CHAMPAIGN, Ill. -- Crammed into an overflowing living room in the Chabad Center for Jewish Life on March 4, dozens of faithful onlookers suddenly fell into silent anticipation.
Rabbi Gad Sebag has been inking pages of parchment for about a year. There are 304,805 letters on a Torah scroll, each with its own unique curves and ornate accents. Tradition dictates how each letter is written, right down to the spacing and the all-natural ink itself.
Sebag has written nearly the whole thing with painstaking care. Now he's seated at the head of the crowd - in a house where there's only enough room for everyone else to stand - with the parchment unrolled in front of him. He's almost done, and a mistake here would be devastating.
For the last hundred letters or so, celebrants lined up to assist. They are all from different segments of the Jewish community - some from Champaign and Urbana and some students. Others have traveled farther distances from central Illinois. Some have come from the East Coast.

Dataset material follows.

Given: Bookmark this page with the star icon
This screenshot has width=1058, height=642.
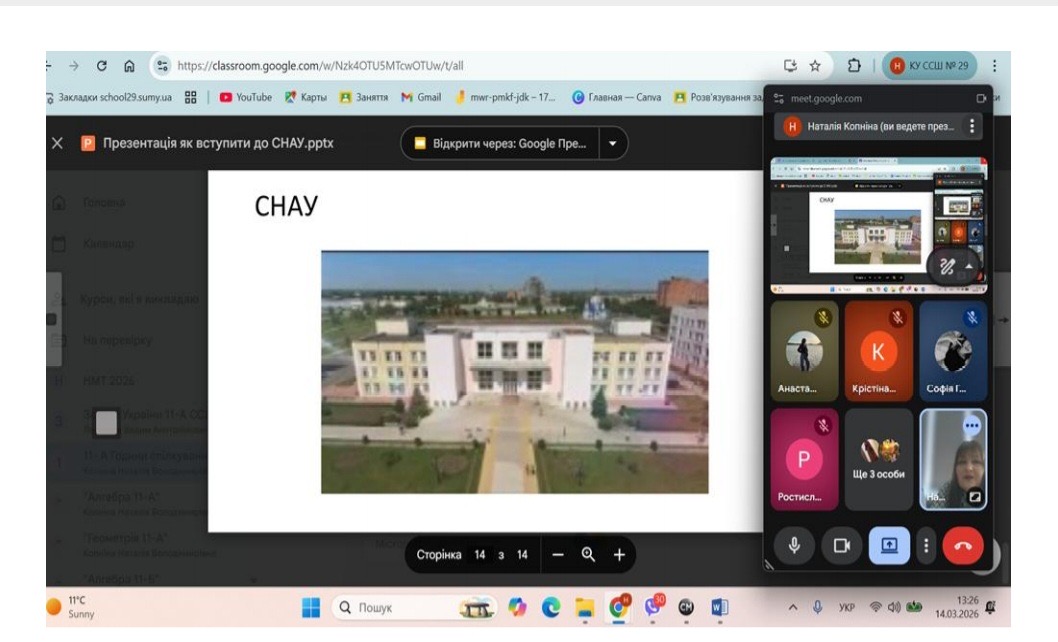Looking at the screenshot, I should tap(815, 66).
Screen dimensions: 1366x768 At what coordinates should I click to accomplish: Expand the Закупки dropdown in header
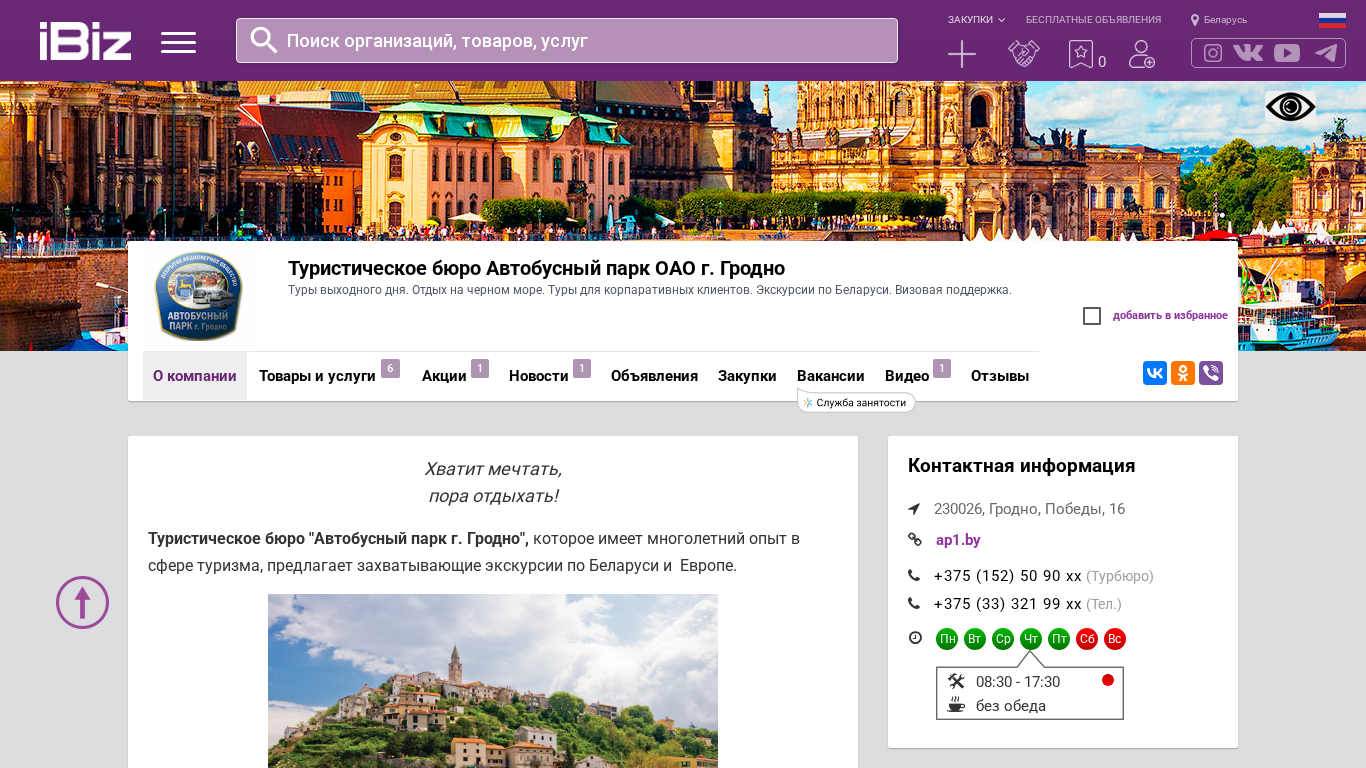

Sebag directs an Urbana resident to grab the feathered end of his quill while he keeps his hand on the sharp, inked edge. Steve Scher grasps the feather daintily between index finger and thumb.
Seated next to Sebag's right hand, Scher looks over the scribe's shoulder as he slowly deposits the ink on the parchment with Scher's hand in tow. He's writing an "ayin," a Hebrew letter that looks similar to an English "y," but with ornamental dollops of ink on top, like flames on candles.
Like the other helpers, Scher gets one letter and a photograph to remember the moment: "To be part of the creation of a new Torah, it's not an opportunity you get every day," he said.
Scher recognizes the other participants from the area and acknowledges how the event has brought the community together. Everyone who has come is given the opportunity to help ink one letter.
Sebag, on the other hand, has inked millions of letters in 22 years. During the year he's been working on this scroll, he has replicated the story of the Jewish people from the creation of the world. He has been there while they were enslaved in Egypt, through the plagues and their escape. He has written through their wandering of the desert and when Moses was given the 10 commandments on Mount Sinai. Now he has taken them nearly to the border of the "Promised Land" of Israel.
The Torah is central to the Jewish faith, and Sebag's nearing completion of a new scroll is cause for great celebration. To the Jewish community in Champaign-Urbana, said Rabbi Dovid Tiechtel, it sends a message during a time of strife and concern. When it's completed, the new scroll itself will last 200 years or more.
"There is a strong future, and the future is only growing," Tiechtel said.
Organizers are preparing a chuppah outside the Chabad center. It's a celebratory awning typically used in Jewish weddings, but its presence here is to symbolize a renewal of vows with the Torah. A block away, police have closed Green Street in preparation for a procession. The 145-year-old campus has never had its own scroll before.
Two women wipe away tears in anticipation.
Next in line to assist Sebag are family members of Bonnie Dayan, to whom the scroll is being dedicated. She graduated from the University of Illinois in 1978, and when her sons were preparing to attend her alma mater, she gave Tiechtel a call.
She left a voicemail asking Tiechtel what Jewish life was like at the university. He saved the three-minute message on his machine for a year before it was accidentally deleted. It reminded him of what it means to be a rabbi.
She died in 2007 of breast cancer, and now her sons and other family members are helping write the sacred scroll that will preserve her memory for centuries.
Cameras flash.
Sebag works slowly, letter by letter, while the crowd nearly holds its breath. He writes through the last sentence, then the last word, until he comes to the last letter: "lamed," a snaking character with a hook on the end. He thinks about what he is about to do: "Bringing Godliness into the physical world."
Dayan's parents hold the end of the quill, and her children watch close. One last dab of ink, and Sebag is finished.
"Mazel tov!" the crowd yells as they erupt into delighted song.
Sebag doesn't look up. The ink is still wet, and a smudge would ruin the moment. He leans in to examine his work, with his nose inches away from the sacred document. He adjusts his glasses to make sure it's perfect.
To him, the completion of a full year's work is "like giving birth to a baby," and the joy never gets old. He looks up at the singing crowd, and just one corner of his mouth forces itself upward as he cracks the slightest of smiles.